Dave Bredemus, 72, has been a parishioner of St. Stanislaus near St. Paul’s West Seventh Street for more than 40 of its 150 years, most of that time under the pastorship of the late Father John Clay, whose well-known phrase, “Smile, God loves you,” remains a kind of parish motto.
“It’s an accepting place,” Bredemus said as the parish founded in 1872 to serve Czech and Polish immigrants in the working-class neighborhood celebrates its milestone anniversary this year. People struggling with issues of the Church, fallen away Catholics, people of all incomes, races and ethnicities are welcome, Bredemus said. It is the fifth-oldest Catholic parish founded in St. Paul, with St. Michael now in West St. Paul first founded in St. Paul in 1868.

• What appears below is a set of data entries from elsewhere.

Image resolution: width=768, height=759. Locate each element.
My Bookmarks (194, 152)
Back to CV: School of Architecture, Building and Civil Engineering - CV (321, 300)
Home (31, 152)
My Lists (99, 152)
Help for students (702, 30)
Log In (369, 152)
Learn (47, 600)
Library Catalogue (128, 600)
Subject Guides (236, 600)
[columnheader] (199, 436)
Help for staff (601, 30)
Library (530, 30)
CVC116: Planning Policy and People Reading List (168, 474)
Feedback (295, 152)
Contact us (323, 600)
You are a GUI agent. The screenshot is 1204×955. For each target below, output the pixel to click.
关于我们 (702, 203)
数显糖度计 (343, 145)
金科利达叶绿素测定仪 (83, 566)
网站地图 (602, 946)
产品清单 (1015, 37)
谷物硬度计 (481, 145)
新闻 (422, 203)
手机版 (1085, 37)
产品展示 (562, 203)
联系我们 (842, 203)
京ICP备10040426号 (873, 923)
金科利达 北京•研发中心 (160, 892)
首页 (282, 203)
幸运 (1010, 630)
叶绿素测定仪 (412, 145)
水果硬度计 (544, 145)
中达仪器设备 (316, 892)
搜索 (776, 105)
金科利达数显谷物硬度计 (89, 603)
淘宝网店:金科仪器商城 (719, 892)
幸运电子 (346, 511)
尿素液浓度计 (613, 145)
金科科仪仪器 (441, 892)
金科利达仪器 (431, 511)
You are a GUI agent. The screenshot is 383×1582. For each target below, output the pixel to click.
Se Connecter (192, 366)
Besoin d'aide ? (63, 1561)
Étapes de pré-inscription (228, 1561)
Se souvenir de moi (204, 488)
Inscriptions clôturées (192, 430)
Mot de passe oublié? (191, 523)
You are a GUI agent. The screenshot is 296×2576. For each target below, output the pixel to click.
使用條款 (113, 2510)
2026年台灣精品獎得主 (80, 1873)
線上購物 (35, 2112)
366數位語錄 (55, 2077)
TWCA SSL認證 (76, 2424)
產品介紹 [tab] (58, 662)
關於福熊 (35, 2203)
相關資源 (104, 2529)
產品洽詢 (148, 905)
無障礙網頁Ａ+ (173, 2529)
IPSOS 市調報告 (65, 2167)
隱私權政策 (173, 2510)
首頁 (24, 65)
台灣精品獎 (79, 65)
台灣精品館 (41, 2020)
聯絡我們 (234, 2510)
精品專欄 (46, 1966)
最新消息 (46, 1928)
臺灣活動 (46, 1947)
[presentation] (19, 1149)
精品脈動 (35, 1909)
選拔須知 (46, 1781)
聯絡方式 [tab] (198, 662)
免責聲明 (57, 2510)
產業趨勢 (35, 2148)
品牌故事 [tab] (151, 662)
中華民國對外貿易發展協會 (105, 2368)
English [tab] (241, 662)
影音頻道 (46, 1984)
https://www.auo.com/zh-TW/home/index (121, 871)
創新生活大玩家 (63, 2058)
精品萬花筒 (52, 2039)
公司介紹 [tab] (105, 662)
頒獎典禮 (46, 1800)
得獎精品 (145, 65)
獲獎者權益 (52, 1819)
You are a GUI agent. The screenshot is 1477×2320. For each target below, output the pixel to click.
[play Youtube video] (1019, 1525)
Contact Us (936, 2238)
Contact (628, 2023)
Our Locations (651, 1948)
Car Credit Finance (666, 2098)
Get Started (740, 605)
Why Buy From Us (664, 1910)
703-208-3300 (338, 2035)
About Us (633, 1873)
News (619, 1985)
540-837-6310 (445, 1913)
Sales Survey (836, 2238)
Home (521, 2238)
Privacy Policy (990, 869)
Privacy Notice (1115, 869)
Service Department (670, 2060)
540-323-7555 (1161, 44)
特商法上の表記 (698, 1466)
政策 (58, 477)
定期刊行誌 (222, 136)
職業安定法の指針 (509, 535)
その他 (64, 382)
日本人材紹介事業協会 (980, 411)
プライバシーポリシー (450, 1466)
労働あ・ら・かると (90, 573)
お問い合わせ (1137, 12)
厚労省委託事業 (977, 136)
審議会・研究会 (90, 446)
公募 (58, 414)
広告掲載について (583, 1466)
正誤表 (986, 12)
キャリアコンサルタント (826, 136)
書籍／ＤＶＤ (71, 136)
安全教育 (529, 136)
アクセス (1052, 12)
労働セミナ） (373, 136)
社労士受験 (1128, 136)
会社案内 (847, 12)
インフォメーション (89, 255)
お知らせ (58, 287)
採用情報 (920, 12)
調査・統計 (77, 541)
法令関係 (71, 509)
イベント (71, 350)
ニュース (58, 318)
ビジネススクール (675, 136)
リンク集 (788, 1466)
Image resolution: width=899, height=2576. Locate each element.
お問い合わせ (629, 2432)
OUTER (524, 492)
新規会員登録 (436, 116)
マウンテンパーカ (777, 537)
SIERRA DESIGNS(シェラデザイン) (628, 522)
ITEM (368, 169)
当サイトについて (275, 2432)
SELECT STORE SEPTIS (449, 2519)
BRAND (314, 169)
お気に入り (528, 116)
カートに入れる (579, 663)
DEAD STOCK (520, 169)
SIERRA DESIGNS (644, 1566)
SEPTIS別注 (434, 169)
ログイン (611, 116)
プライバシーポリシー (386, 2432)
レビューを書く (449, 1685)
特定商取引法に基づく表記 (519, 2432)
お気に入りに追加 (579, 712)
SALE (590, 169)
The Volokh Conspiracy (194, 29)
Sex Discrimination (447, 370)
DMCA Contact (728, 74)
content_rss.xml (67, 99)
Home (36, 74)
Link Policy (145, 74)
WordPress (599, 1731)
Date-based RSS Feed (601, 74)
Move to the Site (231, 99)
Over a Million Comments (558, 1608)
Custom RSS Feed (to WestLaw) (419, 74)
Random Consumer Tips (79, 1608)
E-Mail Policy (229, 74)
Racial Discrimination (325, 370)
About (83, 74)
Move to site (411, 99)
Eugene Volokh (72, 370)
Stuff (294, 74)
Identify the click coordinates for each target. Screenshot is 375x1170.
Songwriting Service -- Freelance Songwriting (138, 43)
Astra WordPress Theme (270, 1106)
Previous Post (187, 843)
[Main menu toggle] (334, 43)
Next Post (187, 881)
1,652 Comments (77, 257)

Father Clay, pastor from 1975 to 2019, set the tone in recent years by emphasizing reconciliation, counseling and other efforts to help people know the love of God, said Bredemus, now a trustee and the parish treasurer. Efforts continue at the parish to provide spiritual counsel and faith-filled social activities with a book club, prayer groups, several women’s groups, a men’s Bible study and stewardship committee, he said. Father Dan Haugan is parochial administrator of the parish.
A 10 a.m. Mass and reception Nov. 13 will help mark the anniversary, on the feast day of St. Stanislaus of Kostka, a Polish novice in the Jesuits for whom the church was named, said Kim Myers, parish administrator.
The first St. Stanislaus church, a wood-frame building, was replaced in 1886 by a brick church, and the old church became the parish school. As the parish grew, St. Stanislaus School also grew, and a four-room brick school was built in 1902. Added onto several times over the years, the school eventually closed in 1974 due to declining enrollment, according to the book “Gather Us In,” a history of parishes and schools in the Archdiocese of St. Paul and Minneapolis published by the archdiocese in 2000.
Fire destroyed the church in 1934, and the current brick church was completed in 1941, despite financial strain from the Great Depression. The school is now the MacDonald Montessori School.
Many parishioners continue to pitch in at St. Stan’s, Bredemus said, through prayer, donations and volunteering. And the church is reaching out to a new wave of 30- to 50-year-olds moving into the neighborhood as they seek less expensive but historic housing, he said.
“It’s meeting a need,” Bredemus said of parish efforts at evangelization.